C’est pourquoi, explique-t-elle, on parle des talles de trembles comme de « forêts d’amiante ».

Arbres ignifuges

Les feuillus, comme les trembles et les bouleaux, contiennent plus d’eau et moins de composés chimiques combustibles qu’un conifère. Ils produisent aussi plus d’ombre, que qui tend à garder l’environnement plus frais, soutient Lori Daniels.

Un brasier consumant rapidement une forêt de conifères perd largement en intensité lorsqu’il tente de s’attaquer à une talle de trembles, raconte-t-elle.

Cette barrière naturelle faciliterait le travail des pompiers pour maîtriser ou éteindre l’incendie avant qu’il atteigne des communautés, soutient-elle.

Le ministère le sait, mais les règles restent

Un porte-parole du ministère des Forêts reconnaît que le gouvernement sait quel effet peuvent avoir les feuillus sur les feux de forêt.

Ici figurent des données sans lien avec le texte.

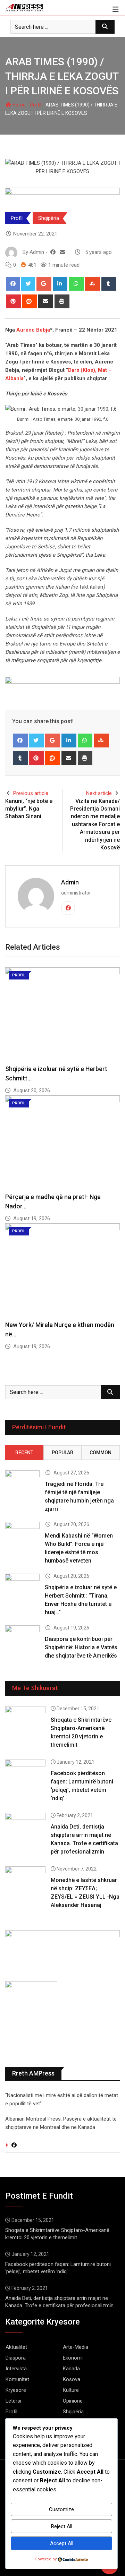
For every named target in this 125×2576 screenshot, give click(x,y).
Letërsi (13, 2401)
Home (18, 105)
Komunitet (17, 2379)
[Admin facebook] (53, 252)
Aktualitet (16, 2347)
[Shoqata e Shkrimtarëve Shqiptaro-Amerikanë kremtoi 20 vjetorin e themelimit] (25, 1722)
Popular (62, 1452)
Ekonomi (73, 2358)
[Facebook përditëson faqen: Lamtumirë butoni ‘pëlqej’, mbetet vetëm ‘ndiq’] (25, 1775)
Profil (35, 105)
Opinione (73, 2401)
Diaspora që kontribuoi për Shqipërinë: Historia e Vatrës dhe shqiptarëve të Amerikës (81, 1647)
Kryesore (16, 2390)
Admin (70, 882)
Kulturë (71, 2390)
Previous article (30, 793)
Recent (24, 1452)
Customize (61, 2509)
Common (100, 1452)
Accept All (61, 2543)
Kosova (71, 2379)
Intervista (16, 2368)
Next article (99, 793)
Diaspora (16, 2358)
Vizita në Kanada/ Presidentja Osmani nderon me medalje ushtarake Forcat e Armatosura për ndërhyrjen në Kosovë (95, 824)
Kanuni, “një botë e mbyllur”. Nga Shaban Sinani (28, 809)
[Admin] (62, 252)
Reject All (61, 2526)
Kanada (71, 2368)
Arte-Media (75, 2347)
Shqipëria (48, 218)
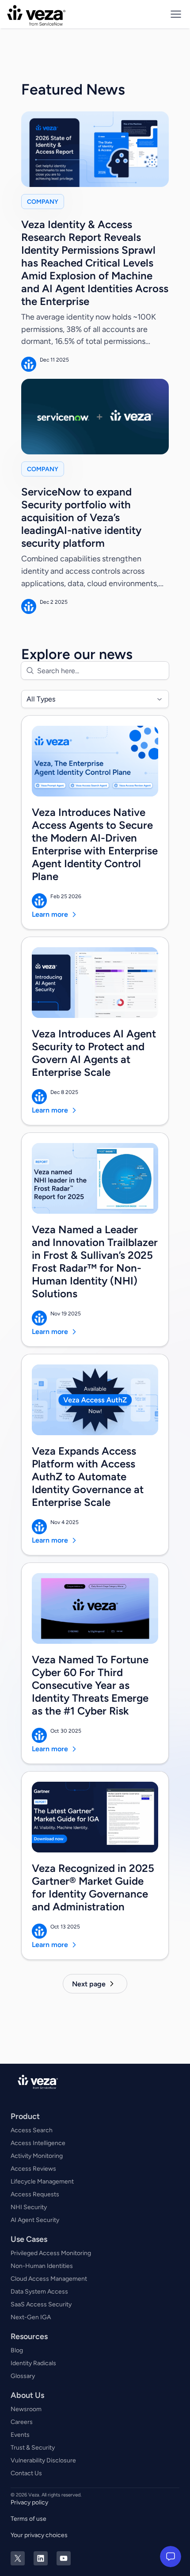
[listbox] (95, 699)
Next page (89, 1984)
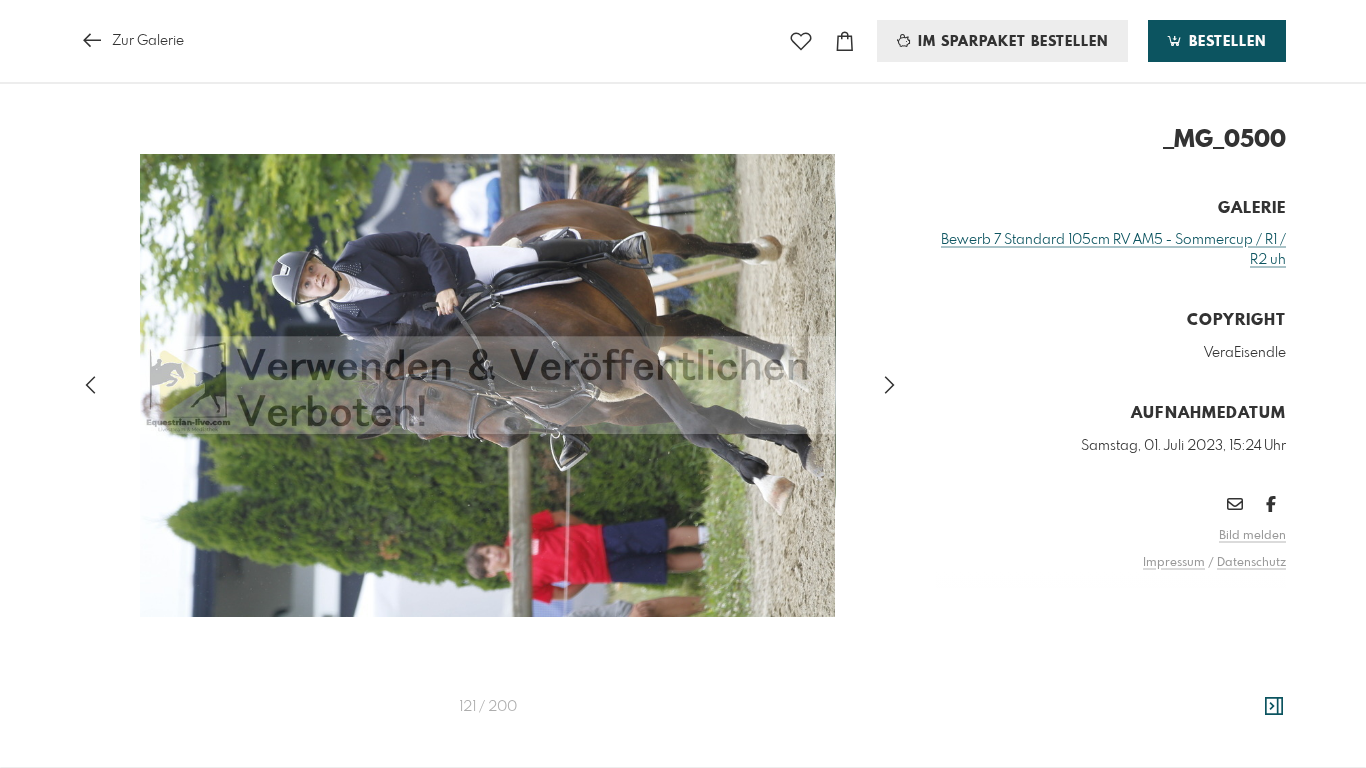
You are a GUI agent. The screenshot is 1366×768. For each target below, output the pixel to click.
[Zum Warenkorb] (845, 41)
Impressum (1174, 563)
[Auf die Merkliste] (801, 41)
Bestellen (1225, 42)
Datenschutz (1251, 563)
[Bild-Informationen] (1274, 707)
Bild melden (1252, 536)
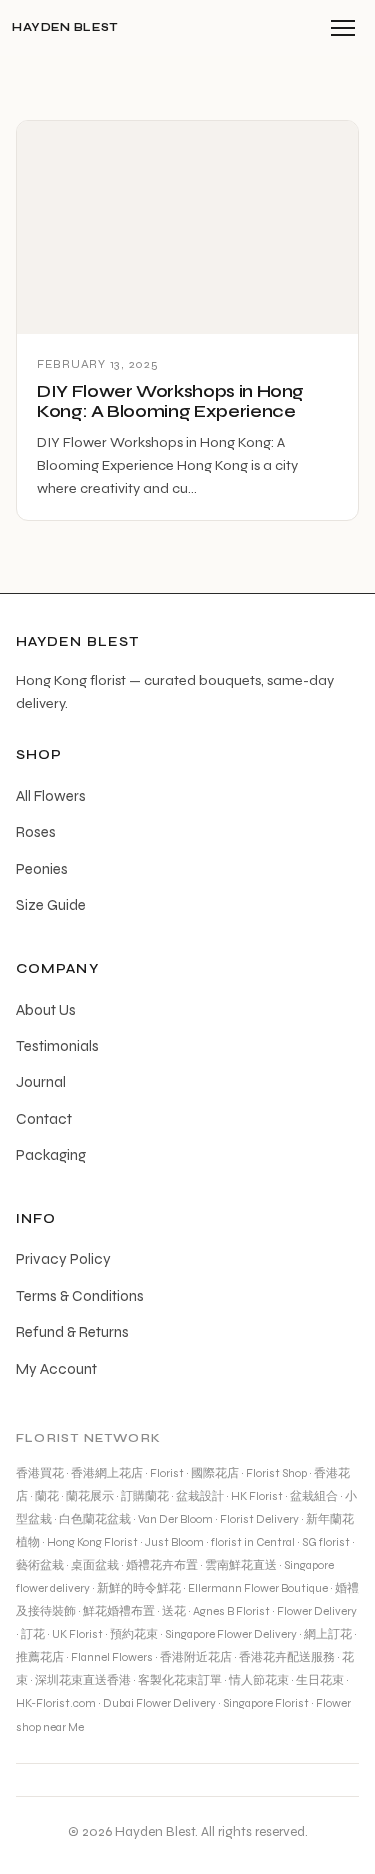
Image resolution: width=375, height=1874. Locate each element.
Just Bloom (174, 1542)
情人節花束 (259, 1680)
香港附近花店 (196, 1657)
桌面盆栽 (95, 1565)
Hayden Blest (65, 27)
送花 (174, 1611)
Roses (36, 832)
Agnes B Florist (231, 1611)
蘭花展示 (90, 1496)
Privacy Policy (63, 1259)
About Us (46, 1010)
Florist (167, 1473)
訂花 (33, 1634)
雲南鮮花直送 (241, 1565)
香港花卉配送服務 (287, 1657)
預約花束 (134, 1634)
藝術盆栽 (40, 1565)
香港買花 (40, 1473)
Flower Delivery (317, 1611)
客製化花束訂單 (180, 1680)
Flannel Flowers (112, 1657)
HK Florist (257, 1496)
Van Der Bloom (175, 1519)
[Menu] (343, 28)
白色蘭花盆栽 (95, 1519)
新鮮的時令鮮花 (139, 1588)
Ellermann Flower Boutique (258, 1588)
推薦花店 (40, 1657)
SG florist (326, 1542)
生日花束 (320, 1680)
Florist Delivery (259, 1519)
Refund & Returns (72, 1332)
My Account (56, 1369)
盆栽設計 (200, 1496)
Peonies (42, 869)
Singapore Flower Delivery (231, 1634)
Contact (44, 1119)
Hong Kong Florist (92, 1542)
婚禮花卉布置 (162, 1565)
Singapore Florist (266, 1703)
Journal (41, 1082)
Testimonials (57, 1046)
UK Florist (77, 1634)
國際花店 (215, 1473)
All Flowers (51, 796)
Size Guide (51, 905)
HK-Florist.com (56, 1703)
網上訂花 (328, 1634)
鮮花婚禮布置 (119, 1611)
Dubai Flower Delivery (159, 1703)
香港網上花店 (107, 1473)
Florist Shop (276, 1473)
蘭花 (47, 1496)
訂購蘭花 (145, 1496)
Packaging (51, 1155)
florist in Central (253, 1542)
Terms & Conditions (80, 1296)
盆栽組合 (314, 1496)
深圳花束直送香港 (83, 1680)
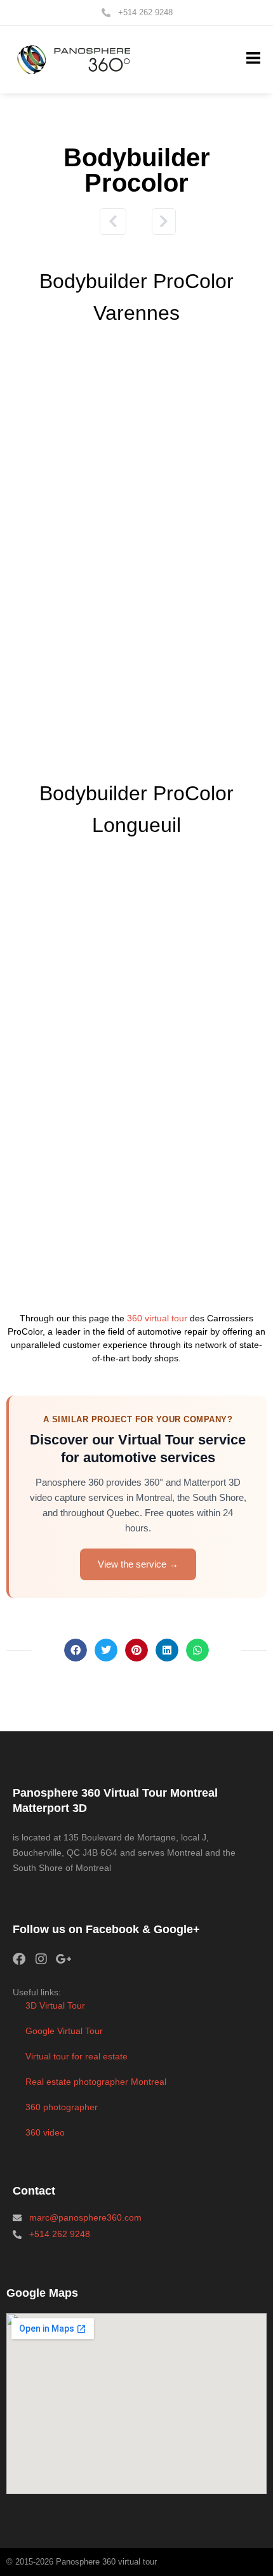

Il ajoute que la plantation de ce type d’arbres à proximité des quartiers résidentiels sera envisagée à l’avenir.

Malgré cette reconnaissance, les règles demeurent toutefois inchangées. Elles stipulent qu’à la suite d’un feu de forêt, les feuillus ne peuvent occuper plus de 5 % ou 2 hectares de terrain, privilégiant la plus petite des deux mesures, pour permettre la croissance des conifères.

S’il y en a trop, le secteur doit être aspergé de glyphosate, un herbicide. Au cours des trois dernières années, 42 531 hectares des forêts britanno-colombiennes ont ainsi été aspergés.

Arbres illégaux

« Au final, ça veut dire qu’il y a des règles rendant les arbres ignifuges illégaux », s’insurge James Steidle

Pourtant, les trembles poussent allègrement après un feu de forêt ou une coupe forestière, puisque leurs racines survivent longtemps et peuvent engendrer de nouveaux arbres dès que l’ensoleillement et l’humidité sont suffisants.

Ces racines peuvent toutefois être tuées par le glyphosate, prévient M. Steidle.